### TASK BRIEF
Retype every record that follows, character for character.

### SUPPLIED MATERIAL
※
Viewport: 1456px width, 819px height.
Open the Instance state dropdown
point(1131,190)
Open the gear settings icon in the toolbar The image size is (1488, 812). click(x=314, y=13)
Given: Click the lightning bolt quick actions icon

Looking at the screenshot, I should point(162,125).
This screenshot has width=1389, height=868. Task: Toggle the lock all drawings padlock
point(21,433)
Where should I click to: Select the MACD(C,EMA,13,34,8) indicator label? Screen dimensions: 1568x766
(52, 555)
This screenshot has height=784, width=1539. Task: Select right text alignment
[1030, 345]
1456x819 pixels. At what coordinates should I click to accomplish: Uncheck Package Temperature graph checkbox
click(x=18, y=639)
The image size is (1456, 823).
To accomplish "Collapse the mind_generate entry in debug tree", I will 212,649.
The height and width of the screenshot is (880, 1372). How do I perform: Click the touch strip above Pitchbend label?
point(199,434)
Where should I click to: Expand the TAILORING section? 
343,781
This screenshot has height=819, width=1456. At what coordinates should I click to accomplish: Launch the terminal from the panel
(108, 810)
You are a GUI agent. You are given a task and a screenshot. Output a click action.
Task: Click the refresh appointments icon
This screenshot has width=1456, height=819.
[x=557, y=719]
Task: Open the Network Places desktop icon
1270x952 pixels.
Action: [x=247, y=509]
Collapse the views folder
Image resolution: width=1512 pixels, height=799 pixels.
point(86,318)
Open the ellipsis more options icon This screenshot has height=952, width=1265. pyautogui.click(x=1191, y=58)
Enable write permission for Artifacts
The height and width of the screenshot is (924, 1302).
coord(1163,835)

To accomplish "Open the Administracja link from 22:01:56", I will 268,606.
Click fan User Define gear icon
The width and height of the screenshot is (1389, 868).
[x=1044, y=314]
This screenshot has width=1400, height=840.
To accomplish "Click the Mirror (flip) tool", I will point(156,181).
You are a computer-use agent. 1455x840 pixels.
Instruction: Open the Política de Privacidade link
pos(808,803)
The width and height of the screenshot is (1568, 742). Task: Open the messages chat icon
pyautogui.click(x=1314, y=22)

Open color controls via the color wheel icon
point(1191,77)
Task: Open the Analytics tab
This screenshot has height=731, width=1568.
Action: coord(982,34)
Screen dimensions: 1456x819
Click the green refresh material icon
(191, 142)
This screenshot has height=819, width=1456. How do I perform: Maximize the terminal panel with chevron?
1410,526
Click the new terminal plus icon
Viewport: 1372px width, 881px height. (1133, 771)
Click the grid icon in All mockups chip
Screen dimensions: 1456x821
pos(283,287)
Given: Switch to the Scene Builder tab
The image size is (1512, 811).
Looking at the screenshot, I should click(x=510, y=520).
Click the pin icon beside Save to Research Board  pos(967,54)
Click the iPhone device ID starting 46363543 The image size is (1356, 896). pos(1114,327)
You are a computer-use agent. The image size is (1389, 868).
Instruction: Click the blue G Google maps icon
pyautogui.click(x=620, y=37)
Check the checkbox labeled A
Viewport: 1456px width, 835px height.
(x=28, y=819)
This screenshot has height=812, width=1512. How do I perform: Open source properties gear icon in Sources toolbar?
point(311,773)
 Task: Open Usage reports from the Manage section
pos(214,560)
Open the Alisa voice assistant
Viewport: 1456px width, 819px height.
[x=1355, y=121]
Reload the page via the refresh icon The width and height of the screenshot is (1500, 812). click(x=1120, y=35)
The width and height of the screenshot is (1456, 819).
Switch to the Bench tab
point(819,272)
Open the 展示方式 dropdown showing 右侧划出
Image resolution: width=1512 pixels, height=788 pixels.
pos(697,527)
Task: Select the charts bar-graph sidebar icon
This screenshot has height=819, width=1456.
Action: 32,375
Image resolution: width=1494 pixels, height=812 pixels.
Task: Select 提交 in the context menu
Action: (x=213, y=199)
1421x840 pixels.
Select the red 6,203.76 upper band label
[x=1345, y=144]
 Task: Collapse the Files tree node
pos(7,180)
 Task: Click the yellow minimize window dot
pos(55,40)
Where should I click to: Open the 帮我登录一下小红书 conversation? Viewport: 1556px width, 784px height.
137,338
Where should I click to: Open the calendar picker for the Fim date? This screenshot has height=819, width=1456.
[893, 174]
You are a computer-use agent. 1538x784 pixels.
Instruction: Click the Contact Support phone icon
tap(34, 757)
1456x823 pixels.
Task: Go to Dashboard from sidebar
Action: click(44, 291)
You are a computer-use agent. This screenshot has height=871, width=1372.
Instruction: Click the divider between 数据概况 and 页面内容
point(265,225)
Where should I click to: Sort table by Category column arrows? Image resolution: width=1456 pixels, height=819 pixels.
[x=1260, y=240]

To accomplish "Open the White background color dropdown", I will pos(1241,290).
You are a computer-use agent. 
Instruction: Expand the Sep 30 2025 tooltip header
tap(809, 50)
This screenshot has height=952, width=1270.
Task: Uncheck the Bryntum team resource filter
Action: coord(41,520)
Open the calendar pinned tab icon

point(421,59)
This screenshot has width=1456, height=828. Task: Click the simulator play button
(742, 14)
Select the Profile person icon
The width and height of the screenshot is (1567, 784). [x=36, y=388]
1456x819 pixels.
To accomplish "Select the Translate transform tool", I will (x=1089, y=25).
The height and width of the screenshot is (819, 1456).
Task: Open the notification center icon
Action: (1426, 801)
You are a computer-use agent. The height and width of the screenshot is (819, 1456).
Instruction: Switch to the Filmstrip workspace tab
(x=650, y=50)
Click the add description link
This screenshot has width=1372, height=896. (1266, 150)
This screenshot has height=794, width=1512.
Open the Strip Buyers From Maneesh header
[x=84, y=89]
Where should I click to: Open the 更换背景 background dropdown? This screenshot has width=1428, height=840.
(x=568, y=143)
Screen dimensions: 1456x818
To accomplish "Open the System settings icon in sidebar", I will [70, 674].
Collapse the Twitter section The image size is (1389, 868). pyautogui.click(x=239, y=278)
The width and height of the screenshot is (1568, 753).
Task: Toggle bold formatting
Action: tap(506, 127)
※
### ANSWER TO THIS PROBLEM
Viewport: 1456px width, 819px height.
Open the Instance state dropdown
point(1131,190)
Open the gear settings icon in the toolbar The image size is (1488, 812). click(x=314, y=13)
Given: Click the lightning bolt quick actions icon

Looking at the screenshot, I should point(162,125).
This screenshot has width=1389, height=868. Task: Toggle the lock all drawings padlock
point(21,433)
Where should I click to: Select the MACD(C,EMA,13,34,8) indicator label? Screen dimensions: 1568x766
(52, 555)
This screenshot has height=784, width=1539. Task: Select right text alignment
[1030, 345]
1456x819 pixels. At what coordinates should I click to accomplish: Uncheck Package Temperature graph checkbox
click(x=18, y=639)
The image size is (1456, 823).
To accomplish "Collapse the mind_generate entry in debug tree", I will 212,649.
The height and width of the screenshot is (880, 1372). How do I perform: Click the touch strip above Pitchbend label?
point(199,434)
Where should I click to: Expand the TAILORING section? 
343,781
This screenshot has height=819, width=1456. At what coordinates should I click to accomplish: Launch the terminal from the panel
(108, 810)
You are a GUI agent. You are given a task and a screenshot. Output a click action.
Task: Click the refresh appointments icon
This screenshot has width=1456, height=819.
[x=557, y=719]
Task: Open the Network Places desktop icon
1270x952 pixels.
Action: [x=247, y=509]
Collapse the views folder
Image resolution: width=1512 pixels, height=799 pixels.
point(86,318)
Open the ellipsis more options icon This screenshot has height=952, width=1265. pyautogui.click(x=1191, y=58)
Enable write permission for Artifacts
The height and width of the screenshot is (924, 1302).
coord(1163,835)

To accomplish "Open the Administracja link from 22:01:56", I will 268,606.
Click fan User Define gear icon
The width and height of the screenshot is (1389, 868).
[x=1044, y=314]
This screenshot has width=1400, height=840.
To accomplish "Click the Mirror (flip) tool", I will point(156,181).
You are a computer-use agent. 1455x840 pixels.
Instruction: Open the Política de Privacidade link
pos(808,803)
The width and height of the screenshot is (1568, 742). Task: Open the messages chat icon
pyautogui.click(x=1314, y=22)

Open color controls via the color wheel icon
point(1191,77)
Task: Open the Analytics tab
This screenshot has height=731, width=1568.
Action: coord(982,34)
Screen dimensions: 1456x819
Click the green refresh material icon
(191, 142)
This screenshot has height=819, width=1456. How do I perform: Maximize the terminal panel with chevron?
1410,526
Click the new terminal plus icon
Viewport: 1372px width, 881px height. (1133, 771)
Click the grid icon in All mockups chip
Screen dimensions: 1456x821
pos(283,287)
Given: Switch to the Scene Builder tab
The image size is (1512, 811).
Looking at the screenshot, I should click(x=510, y=520).
Click the pin icon beside Save to Research Board  pos(967,54)
Click the iPhone device ID starting 46363543 The image size is (1356, 896). pos(1114,327)
You are a computer-use agent. The image size is (1389, 868).
Instruction: Click the blue G Google maps icon
pyautogui.click(x=620, y=37)
Check the checkbox labeled A
Viewport: 1456px width, 835px height.
(x=28, y=819)
This screenshot has height=812, width=1512. How do I perform: Open source properties gear icon in Sources toolbar?
point(311,773)
 Task: Open Usage reports from the Manage section
pos(214,560)
Open the Alisa voice assistant
Viewport: 1456px width, 819px height.
[x=1355, y=121]
Reload the page via the refresh icon The width and height of the screenshot is (1500, 812). click(x=1120, y=35)
The width and height of the screenshot is (1456, 819).
Switch to the Bench tab
point(819,272)
Open the 展示方式 dropdown showing 右侧划出
Image resolution: width=1512 pixels, height=788 pixels.
pos(697,527)
Task: Select the charts bar-graph sidebar icon
This screenshot has height=819, width=1456.
Action: 32,375
Image resolution: width=1494 pixels, height=812 pixels.
Task: Select 提交 in the context menu
Action: (x=213, y=199)
1421x840 pixels.
Select the red 6,203.76 upper band label
[x=1345, y=144]
 Task: Collapse the Files tree node
pos(7,180)
 Task: Click the yellow minimize window dot
pos(55,40)
Where should I click to: Open the 帮我登录一下小红书 conversation? Viewport: 1556px width, 784px height.
137,338
Where should I click to: Open the calendar picker for the Fim date? This screenshot has height=819, width=1456.
[893, 174]
You are a computer-use agent. 1538x784 pixels.
Instruction: Click the Contact Support phone icon
tap(34, 757)
1456x823 pixels.
Task: Go to Dashboard from sidebar
Action: click(44, 291)
You are a computer-use agent. This screenshot has height=871, width=1372.
Instruction: Click the divider between 数据概况 and 页面内容
point(265,225)
Where should I click to: Sort table by Category column arrows? Image resolution: width=1456 pixels, height=819 pixels.
[x=1260, y=240]

To accomplish "Open the White background color dropdown", I will pos(1241,290).
You are a computer-use agent. 
Instruction: Expand the Sep 30 2025 tooltip header
tap(809, 50)
This screenshot has height=952, width=1270.
Task: Uncheck the Bryntum team resource filter
Action: coord(41,520)
Open the calendar pinned tab icon

point(421,59)
This screenshot has width=1456, height=828. Task: Click the simulator play button
(742, 14)
Select the Profile person icon
The width and height of the screenshot is (1567, 784). [x=36, y=388]
1456x819 pixels.
To accomplish "Select the Translate transform tool", I will (x=1089, y=25).
The height and width of the screenshot is (819, 1456).
Task: Open the notification center icon
Action: (1426, 801)
You are a computer-use agent. The height and width of the screenshot is (819, 1456).
Instruction: Switch to the Filmstrip workspace tab
(x=650, y=50)
Click the add description link
This screenshot has width=1372, height=896. (1266, 150)
This screenshot has height=794, width=1512.
Open the Strip Buyers From Maneesh header
[x=84, y=89]
Where should I click to: Open the 更换背景 background dropdown? This screenshot has width=1428, height=840.
(x=568, y=143)
Screen dimensions: 1456x818
To accomplish "Open the System settings icon in sidebar", I will [70, 674].
Collapse the Twitter section The image size is (1389, 868). pyautogui.click(x=239, y=278)
The width and height of the screenshot is (1568, 753).
Task: Toggle bold formatting
Action: tap(506, 127)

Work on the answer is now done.